Hayakawa, Teruki; Tsunnoda, Masateru; Toda, Koji; Nakasai, Keitaro; Tahir, Amjed; Bennin, Kwabena Ebo; Monden, Akito; Matsumoto, Kenichi


Various software fault prediction models have been proposed in the past twenty years. Many studies have compared and evaluated existing prediction approaches in order to identify the most effective ones. However, in most cases, such models and techniques provide varying results, and their outcomes do not result in best possible performance across different datasets. This is mainly due to the diverse nature of software development projects, and therefore, there is a risk that the selected models lead to inconsistent results across multiple datasets.
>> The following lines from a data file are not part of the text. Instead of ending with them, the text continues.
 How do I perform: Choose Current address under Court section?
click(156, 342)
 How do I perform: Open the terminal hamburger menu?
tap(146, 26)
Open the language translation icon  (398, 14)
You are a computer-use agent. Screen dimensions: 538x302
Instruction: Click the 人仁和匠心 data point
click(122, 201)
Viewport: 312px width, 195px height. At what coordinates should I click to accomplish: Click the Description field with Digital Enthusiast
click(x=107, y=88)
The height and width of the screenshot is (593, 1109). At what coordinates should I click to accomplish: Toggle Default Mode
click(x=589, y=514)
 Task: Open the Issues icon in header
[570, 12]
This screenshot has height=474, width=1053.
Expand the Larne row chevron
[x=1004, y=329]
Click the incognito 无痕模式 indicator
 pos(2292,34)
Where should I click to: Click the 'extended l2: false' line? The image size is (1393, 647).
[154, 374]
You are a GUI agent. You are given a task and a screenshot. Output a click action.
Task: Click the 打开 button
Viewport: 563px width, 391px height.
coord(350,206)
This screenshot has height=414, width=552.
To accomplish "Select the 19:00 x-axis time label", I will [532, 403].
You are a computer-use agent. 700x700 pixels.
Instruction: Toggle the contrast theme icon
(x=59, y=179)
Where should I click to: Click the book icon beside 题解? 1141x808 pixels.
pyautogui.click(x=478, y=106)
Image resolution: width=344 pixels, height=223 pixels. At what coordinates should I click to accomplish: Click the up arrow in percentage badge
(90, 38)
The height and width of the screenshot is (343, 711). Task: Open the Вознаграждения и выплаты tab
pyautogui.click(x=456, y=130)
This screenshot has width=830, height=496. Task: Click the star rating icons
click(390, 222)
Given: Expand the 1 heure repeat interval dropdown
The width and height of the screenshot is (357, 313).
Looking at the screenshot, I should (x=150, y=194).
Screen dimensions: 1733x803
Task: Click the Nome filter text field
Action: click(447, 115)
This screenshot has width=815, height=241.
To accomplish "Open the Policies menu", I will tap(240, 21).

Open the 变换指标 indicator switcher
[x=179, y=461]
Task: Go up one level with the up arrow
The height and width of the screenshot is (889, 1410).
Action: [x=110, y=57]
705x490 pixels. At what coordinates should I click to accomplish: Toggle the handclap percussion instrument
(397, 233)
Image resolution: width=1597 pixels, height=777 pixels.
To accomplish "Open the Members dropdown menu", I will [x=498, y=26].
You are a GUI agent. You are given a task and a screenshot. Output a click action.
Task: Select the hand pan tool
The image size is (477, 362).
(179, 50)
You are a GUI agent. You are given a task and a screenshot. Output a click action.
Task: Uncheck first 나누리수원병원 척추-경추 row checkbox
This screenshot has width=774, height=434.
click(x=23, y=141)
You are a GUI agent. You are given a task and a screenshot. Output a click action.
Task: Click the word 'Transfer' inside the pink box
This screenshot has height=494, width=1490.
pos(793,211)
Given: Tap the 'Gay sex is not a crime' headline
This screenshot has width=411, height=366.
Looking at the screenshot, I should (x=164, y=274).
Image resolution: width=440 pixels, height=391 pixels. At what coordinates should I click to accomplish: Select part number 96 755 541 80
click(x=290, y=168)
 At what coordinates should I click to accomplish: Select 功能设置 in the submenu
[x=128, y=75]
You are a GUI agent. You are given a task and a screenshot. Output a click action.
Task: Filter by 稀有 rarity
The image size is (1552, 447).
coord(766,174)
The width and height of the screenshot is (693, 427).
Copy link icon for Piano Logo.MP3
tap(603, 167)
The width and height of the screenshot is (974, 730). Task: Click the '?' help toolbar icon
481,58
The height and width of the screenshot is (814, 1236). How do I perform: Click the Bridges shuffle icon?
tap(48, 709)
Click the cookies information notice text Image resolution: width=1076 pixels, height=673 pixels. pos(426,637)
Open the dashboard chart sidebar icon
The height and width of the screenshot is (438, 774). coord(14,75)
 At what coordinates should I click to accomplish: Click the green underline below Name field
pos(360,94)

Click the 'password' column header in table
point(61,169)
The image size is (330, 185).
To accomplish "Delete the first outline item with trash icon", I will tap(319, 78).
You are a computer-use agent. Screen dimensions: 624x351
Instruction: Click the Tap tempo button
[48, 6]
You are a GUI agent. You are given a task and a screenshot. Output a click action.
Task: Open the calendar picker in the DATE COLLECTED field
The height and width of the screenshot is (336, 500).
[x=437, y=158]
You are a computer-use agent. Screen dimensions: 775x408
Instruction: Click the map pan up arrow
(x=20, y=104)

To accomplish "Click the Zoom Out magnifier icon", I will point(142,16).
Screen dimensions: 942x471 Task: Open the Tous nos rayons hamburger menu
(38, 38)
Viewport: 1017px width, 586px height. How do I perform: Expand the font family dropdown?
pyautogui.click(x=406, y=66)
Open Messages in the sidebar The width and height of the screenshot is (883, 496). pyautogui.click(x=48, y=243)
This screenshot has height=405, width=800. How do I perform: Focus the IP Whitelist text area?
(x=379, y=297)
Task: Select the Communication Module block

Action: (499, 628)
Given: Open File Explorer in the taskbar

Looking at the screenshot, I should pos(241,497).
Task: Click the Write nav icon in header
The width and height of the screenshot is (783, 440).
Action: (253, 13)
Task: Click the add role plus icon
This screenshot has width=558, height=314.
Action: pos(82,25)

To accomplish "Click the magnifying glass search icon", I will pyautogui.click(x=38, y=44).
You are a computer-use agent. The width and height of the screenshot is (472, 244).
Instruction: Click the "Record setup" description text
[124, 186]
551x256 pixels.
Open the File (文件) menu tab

In this work, we propose the use of bandit algorithms in cases where the accuracy of the models are inconsistent across multiple datasets. In the experiment discussed in this work, we used four conventional prediction models, tested on three different dataset, and then selected the best possible model dynamically by applying bandit algorithms. We then compared our results with those obtained using majority voting. As a result, Epsilon-greedy with ϵ = 0.3 showed the best or second-best prediction performance compared with using only one prediction model and majority voting. Our results showed that bandit algorithms can provide promising outcomes when used in fault prediction.